EXERCISE PROMPT
Please extend the article below on the FSIS labeling rules for mechanically tenderized beef, continuing after its last sentence.

EXTRACT PROVIDED
____________

FSIS Proposes New Labeling Rules For Mechanically Tenderized Beef Products

June 6, 2013

2 Min Read
FSIS Proposes New Labeling Rules For Mechanically Tenderized Beef Products

WASHINGTONUSDAs Food Safety and Inspection Service (FSIS) is seeking comments on proposed new requirements for labeling beef products that would require mechanically tenderized product be labeled so consumers know they are purchasing product that has been mechanically tenderized. The rule also would require the labels of mechanically tenderized product to display validated cooking instructions, so consumers have the information they need to cook this product in a way that destroys illness-causing pathogens.

To increase tenderness, some cuts of beef go through a process known as. Research has shown that mechanical tenderization, during which they are pierced by needles or sharp blades in order to break up muscle fibers, may transfer pathogens present on the outside of the cut to the interior. Because of the possible presence of pathogens in the interior of the product, mechanically tenderized beef products may pose a greater threat to public health than intact beef products, if they are not cooked properly.

____________

EXCERPTED RECORDS
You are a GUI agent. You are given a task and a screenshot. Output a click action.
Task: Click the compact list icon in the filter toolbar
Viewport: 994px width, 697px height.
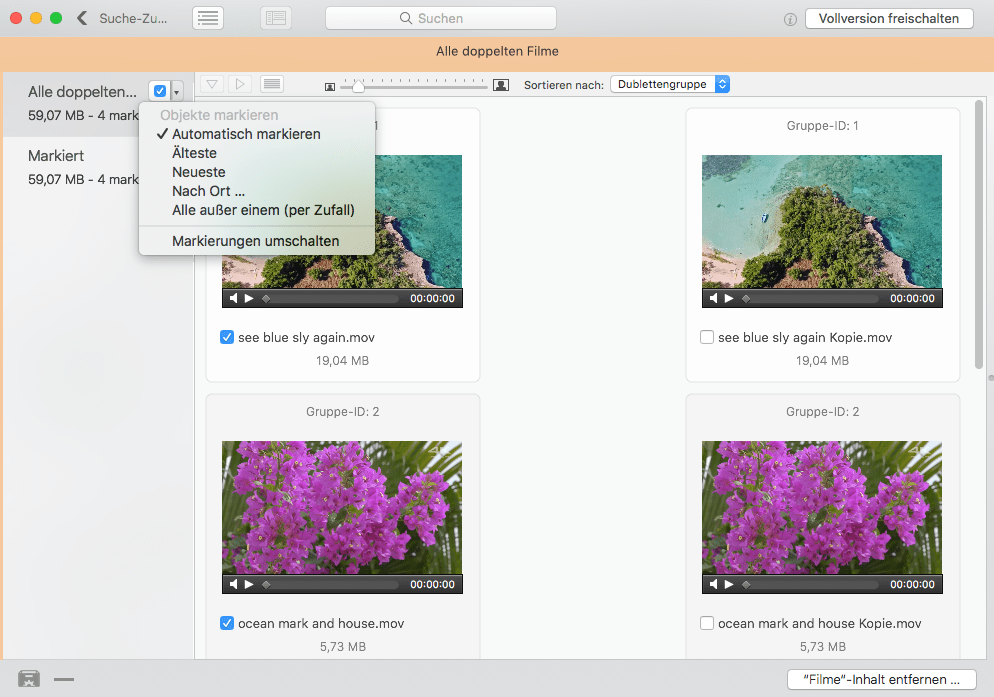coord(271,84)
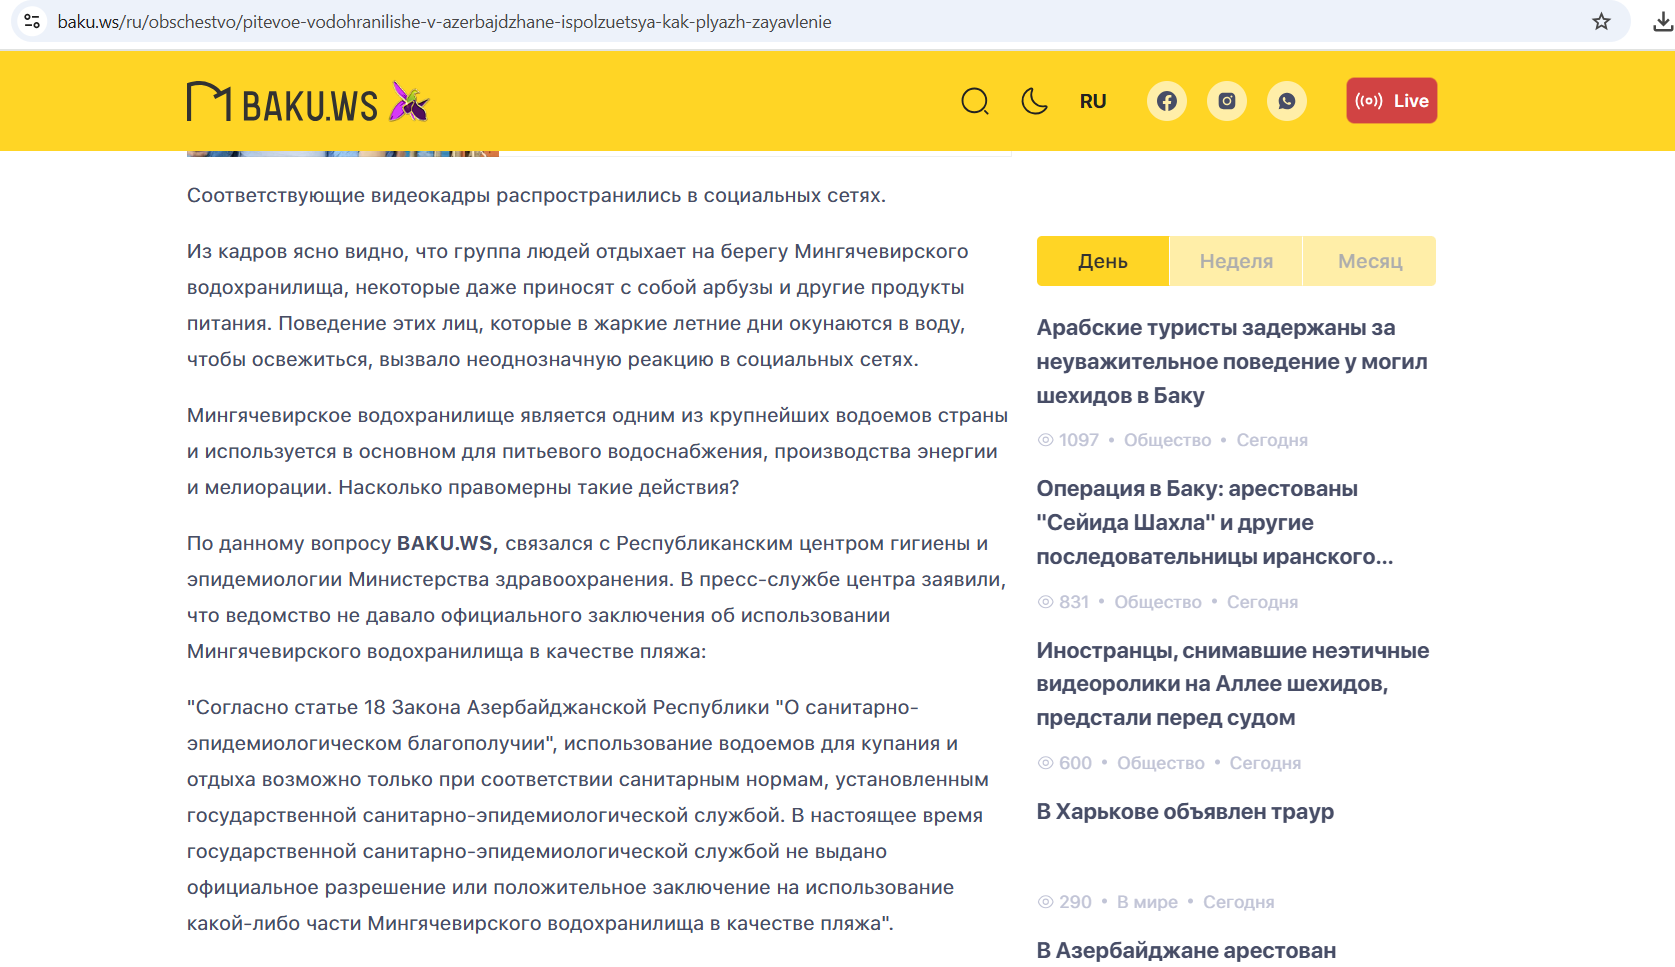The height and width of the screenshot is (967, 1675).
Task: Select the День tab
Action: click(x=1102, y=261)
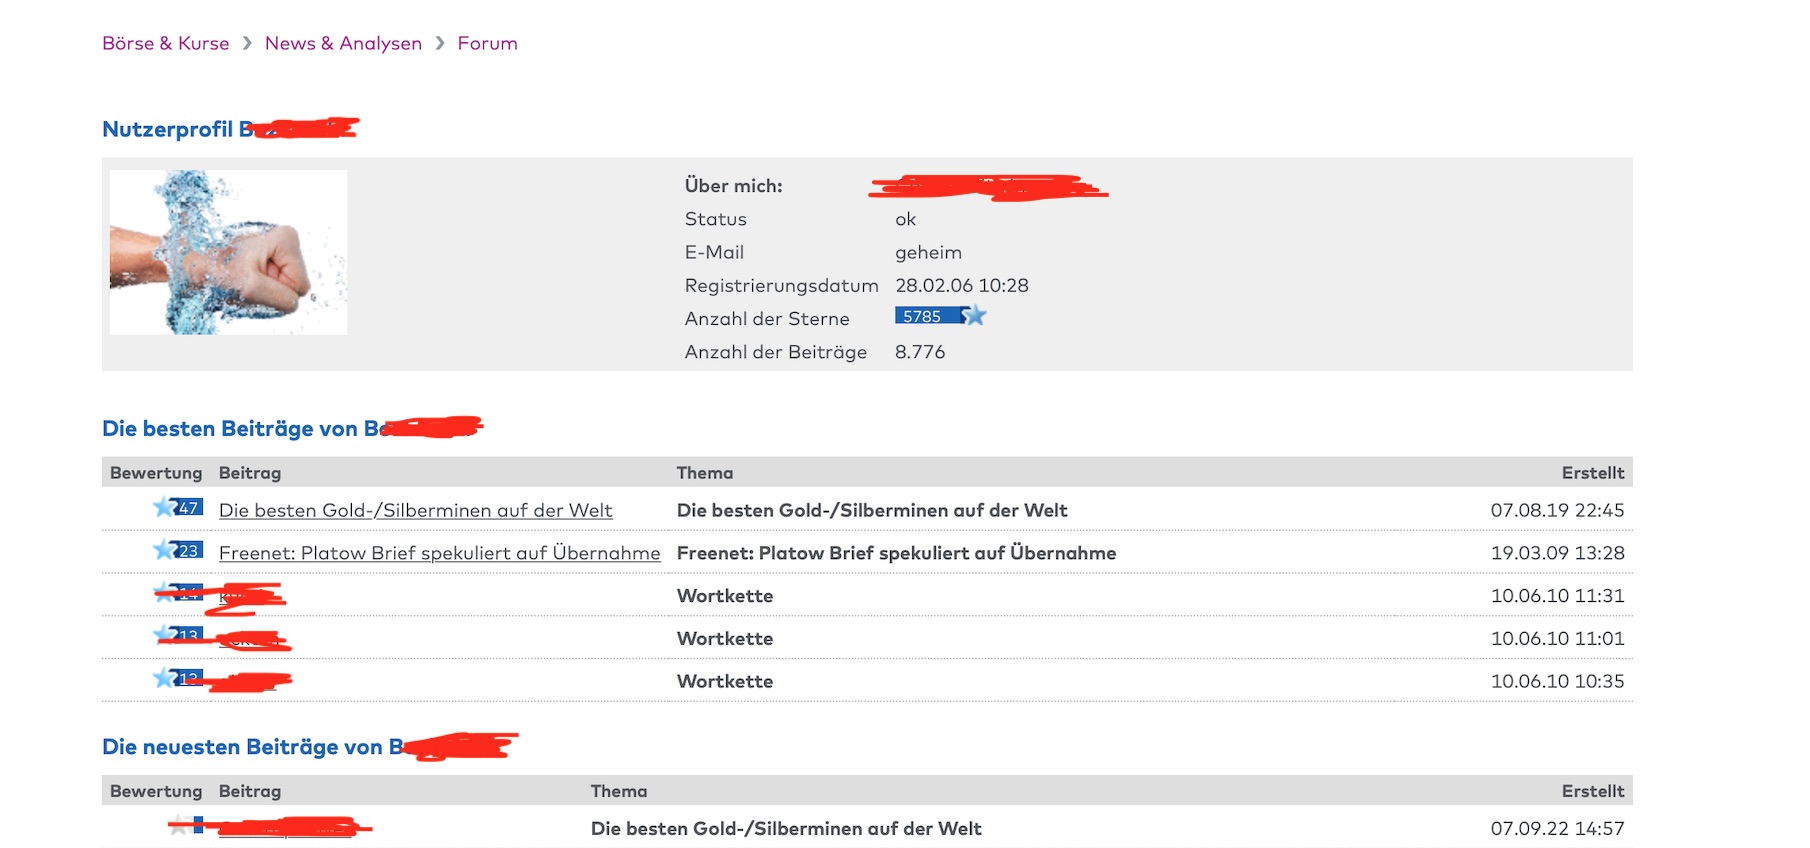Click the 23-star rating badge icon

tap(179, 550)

____________

EXERCISE RESPONSE
"Ensuring that consumers have effective tools and information is important in helping them protect their families against foodborne illness," said Undersecretary Elisabeth Hagen. "This proposed rule would enhance food safety by providing clear labeling of mechanically-tenderized beef products and outlining new cooking instructions so that consumers and restaurants can safely prepare these products."

Since 2003, the Centers for Disease Control and Prevention (CDC) has received reports of five outbreaks attributable to needle or blade tenderized beef products prepared in restaurants and consumers' homes. Failure to thoroughly cook a mechanically tenderized raw or partially cooked beef product was a significant contributing factor in all of these outbreaks. In developing this proposed rule, FSIS used data from its own research, from the Agricultural Research Service, and from the CDC to determine the public health risk associated with undercooking mechanically tenderized products, and the benefits of the proposed rule.

Last August, a coalition of food safety advocates is calling on the head of the U.S. Department of Agriculture (USDA) to immediately approve a proposal to label mechanically tenderized beef products, which would provide consumers with information on how to properly cook the products and reduce their risk for foodborne illness.

In an Aug. 24 letter to USDA Secretary Tom Vilsack, members of the Safe Food Coalition also asked USDA to develop and implement a sampling program for the detection of pathogens in non-intact beef products. The letter also stated that USDA also should implement an educational outreach campaign to inform the public and foodservice meat purchasers about the proper cooking and handling procedures necessary to reduce the risk of foodborne illness from mechanically tenderized beef products

Electronic comments can be submitted at www.regulations.gov. Written comments can be sent to U.S. Department of Agriculture (USDA), FSIS, OPPD, RIMD, Docket Clearance Unit, Patriots Plaza III, Room 8-164, 355 E Street, S.W., Washington, D.C. 20024-3221.